» **Item coordinate data**
————

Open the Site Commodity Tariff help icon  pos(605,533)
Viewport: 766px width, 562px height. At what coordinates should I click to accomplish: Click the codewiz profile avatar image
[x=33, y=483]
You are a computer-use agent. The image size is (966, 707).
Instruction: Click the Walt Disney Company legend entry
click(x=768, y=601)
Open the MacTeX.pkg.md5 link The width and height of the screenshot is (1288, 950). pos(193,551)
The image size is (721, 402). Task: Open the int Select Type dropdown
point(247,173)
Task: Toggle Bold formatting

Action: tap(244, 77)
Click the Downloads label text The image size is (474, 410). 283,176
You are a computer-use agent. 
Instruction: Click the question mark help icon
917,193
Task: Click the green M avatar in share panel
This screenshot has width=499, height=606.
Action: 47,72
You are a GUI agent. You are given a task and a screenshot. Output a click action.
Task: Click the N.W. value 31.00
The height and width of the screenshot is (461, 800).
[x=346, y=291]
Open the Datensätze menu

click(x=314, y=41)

————

» **Set problem**
Extract each line of the data above that contains the word "image" and copy those lines in full.

» **Result of this exercise**
Viewport: 766px width, 562px height. At what coordinates should I click to accomplish: Click the codewiz profile avatar image
You are a computer-use agent. The image size is (966, 707).
The image size is (721, 402). Task: Open the int Select Type dropdown
Click the Downloads label text The image size is (474, 410). 283,176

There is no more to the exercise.